1/ sur l'application des dispositions du code de la consommation relatives aux contrats conclus hors établissement :

Il résulte de l'article L. 221-3 du code de la consommation, dans sa version applicable au présent litige, qu'un professionnel employant cinq salariés au plus, qui souscrit, hors établissement, un contrat dont l'objet n'entre pas dans le champ de son activité principale, bénéficie des dispositions protectrices du consommateur édictées par ce code aux sections 2 (Obligation d'information précontractuelle), 3 (dispositions particulières applicables aux contrats conclus hors établissement) et 6 (droit de rétractation applicable aux contrats conclus à distance et hors établissement).

Aux termes de l'article L. 221-1 du même code, est considéré comme un contrat hors établissement, tout contrat conclu entre un professionnel et un consommateur dans un lieu qui n'est pas celui où le professionnel exerce son activité en permanence ou de manière habituelle, en la présence physique simultanée des parties, y compris à la suite d'une sollicitation ou d'une offre faite par le consommateur.

La notion de contrat dont l'objet n'entre pas dans le champ de l'activité principale du professionnel relève de l'appréciation souveraine des juges du fond (1ère Civ., 27 novembre 2019, pourvoi n°18-22.525).

Toutefois, il est jugé qu'un contrat dont l'objet est en rapport direct avec l'activité professionnelle du contractant ou qui a été conclu à la faveur exclusive de son activité professionnelle, n'entre pas nécessairement dans le champ de son activité principale (1ère civ., 17 mai 2023, pourvoi n° 21-24.086).

Il en va de même lorsque le contrat a été conclu pour les besoins de l'activité professionnelle du contractant (1ère civ., 13 avril 2023, n° 21-23.312).

En l'espèce, M. X. justifie par la production d'une attestation de l'Urssaf qu'il employait moins de cinq salariés en 2019, lors de la signature du contrat discuté du 19 septembre 2019.

En outre, il n'a pas été contesté que ce contrat a été signé, par démarchage, à [Localité 4], dans les locaux de l'entreprise de M. X. et donc dans un lieu où la société Alliance, dont le siège est à [Localité 6], n'exerce pas son activité en permanence ou de manière habituelle.

Il s'agit donc bien d'un contrat conclu «  hors établissement » au sens de l'article L. 221-3 du code de la consommation.

Par ailleurs, l'activité de M. X. est la restauration rapide.

**Énoncé 1**
Répondez aux questions suivantes d'après l'extrait sur les contrats hors établissement.
(a) Selon l'article L. 221-3, combien de salariés au plus le professionnel doit-il employer pour bénéficier des dispositions protectrices ?
(b) À quelle date le contrat discuté a-t-il été signé ?
(c) Quelle est l'activité de M. X. ?
**Énoncé 2**
Recopiez fidèlement le passage de l'extrait sur les contrats hors établissement allant de « En l'espèce, M. » jusqu'à « de manière habituelle. ».
**Énoncé 3**
Rédigez la suite de l'extrait sur les contrats hors établissement, à partir de sa dernière phrase.

**Extrait de données**
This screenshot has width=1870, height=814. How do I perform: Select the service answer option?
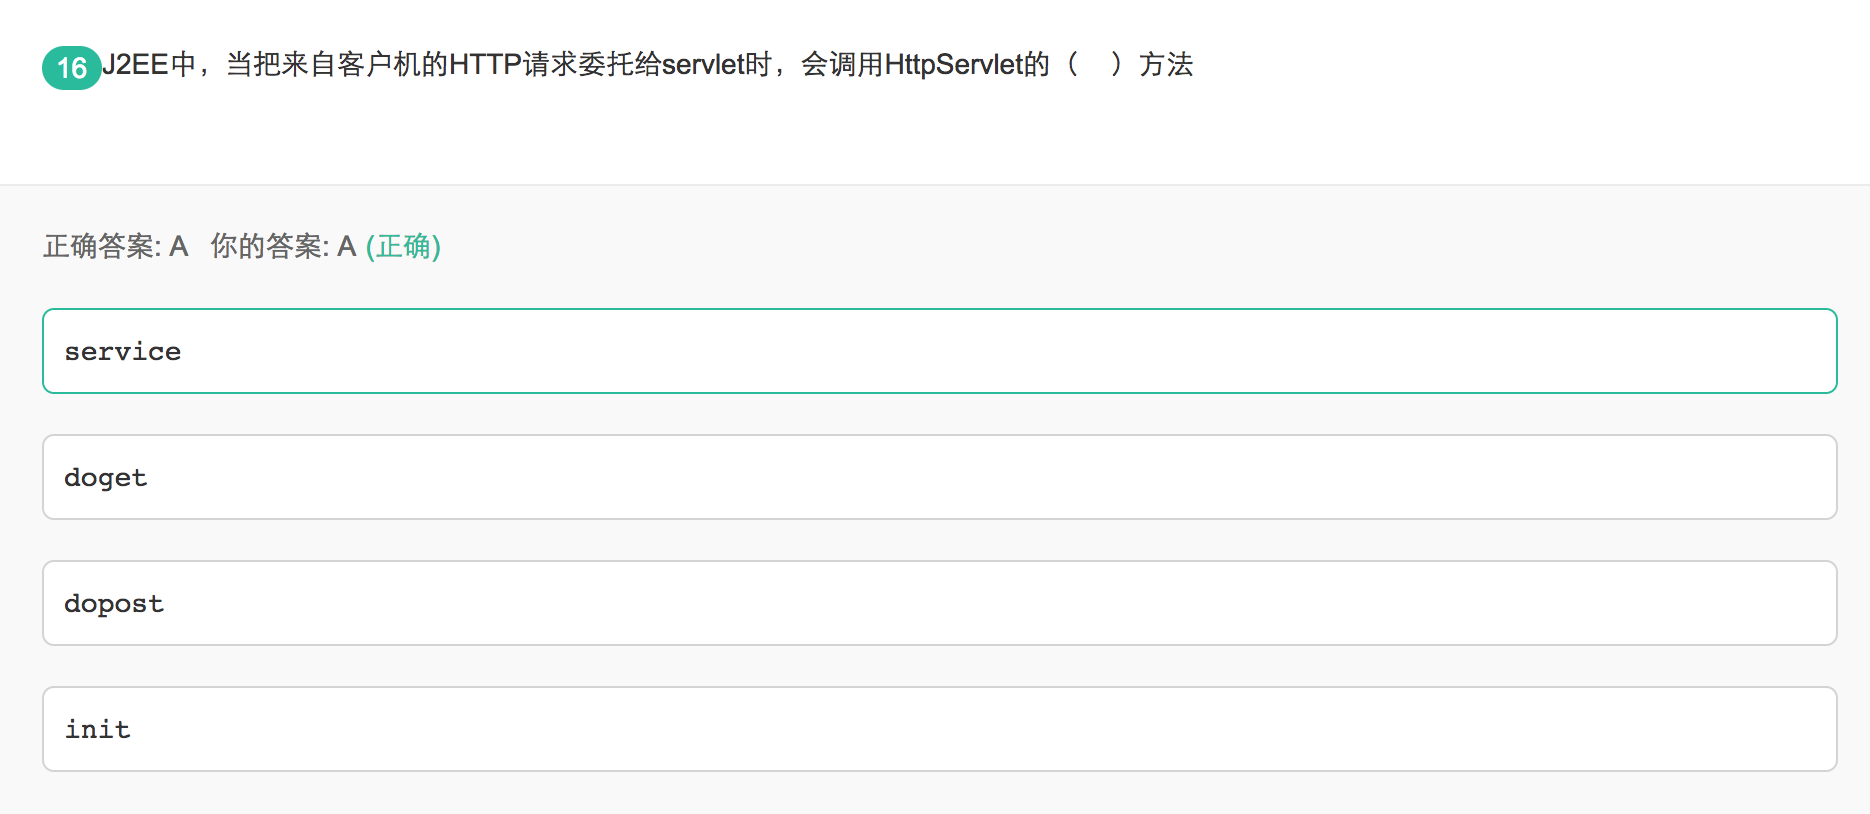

**Résultat 1**
(a) Cinq salariés au plus.
(b) Le 19 septembre 2019.
(c) La restauration rapide.

**Résultat 2**
En l'espèce, M. X. justifie par la production d'une attestation de l'Urssaf qu'il employait moins de cinq salariés en 2019, lors de la signature du contrat discuté du 19 septembre 2019.

En outre, il n'a pas été contesté que ce contrat a été signé, par démarchage, à [Localité 4], dans les locaux de l'entreprise de M. X. et donc dans un lieu où la société Alliance, dont le siège est à [Localité 6], n'exerce pas son activité en permanence ou de manière habituelle.

**Résultat 3**
Ainsi, même si le contrat a été conclu pour les besoins de cette activité, son objet, qui porte sur la location de matériel de vidéo-surveillance, n'entre pas dans le champ d'activité principale de M. X.

Les dispositions du code de la consommation doivent donc s'appliquer au contrat conclu le 19 septembre 2019.

 

2/ sur la validité du droit de rétractation :

L'article L. 221-9 du code de la consommation dans sa version applicable au présent litige, relatif aux dispositions particulières relatives aux contrats conclus hors établissement, dispose que :

Le professionnel fournit au consommateur un exemplaire daté du contrat conclu hors établissement, sur papier signé par les parties ou, avec l'accord du consommateur, sur un autre support durable, confirmant l'engagement exprès des parties.

Ce contrat comprend toutes les informations prévues à l'article L. 221-5.

Le contrat mentionne, le cas échéant, l'accord exprès du consommateur pour la fourniture d'un contenu numérique indépendant de tout support matériel avant l'expiration du délai de rétractation et, dans cette hypothèse, le renoncement de ce dernier à l'exercice de son droit de rétractation.

Le contrat est accompagné du formulaire type de rétractation mentionné au 2° de l'article L. 221-5.

L'article L. 221-5 du code de la consommation, dans sa version applicable au présent litige, prévoit quant à lui, que préalablement à la conclusion d'un contrat de vente ou de fourniture de services, le professionnel communique au consommateur, de manière lisible et compréhensible, les informations suivantes :

2° Lorsque le droit de rétractation existe, les conditions, le délai et les modalités d'exercice de ce droit ainsi que le formulaire type de rétractation, dont les conditions de présentation et les mentions qu'il contient sont fixées par décret en Conseil d'Etat ;

L'article L. 221-8 du même code dispose quant à lui que dans le cas d'un contrat conclu hors établissement, le professionnel fournit au consommateur, sur papier ou, sous réserve de l'accord du consommateur, sur un autre support durable, les informations prévues à l'article L. 221-5.

Ces informations sont rédigées de manière lisible et compréhensible.

Or, il n'a pas été contesté que le contrat conclu entre M. X. et la société Alliance ne comportait pas le formulaire de rétractation exigé par les articles L. 221-5, 221-8 et 221-9 du code de la consommation.

L'article L. 221-20 du code de la consommation applicable en l'espèce prévoit dans son alinéa 1 que lorsque les informations relatives au droit de rétractation n'ont pas été fournies au consommateur dans les conditions prévues au 2° de l'article L. 221-5, le délai de rétractation est prolongé de douze mois à compter de l'expiration du délai de rétractation initial, déterminé conformément à l'article L. 221-18.

L'article L. 221-21du même code dispose par ailleurs dans son alinéa 1 que le consommateur exerce son droit de rétractation en informant le professionnel de sa décision de se rétracter par l'envoi, avant l'expiration du délai prévu à l'article L. 221-18, du formulaire de rétractation mentionné au 2° de l'article L. 221-5 ou de toute autre déclaration, dénuée d'ambiguïté, exprimant sa volonté de se rétracter.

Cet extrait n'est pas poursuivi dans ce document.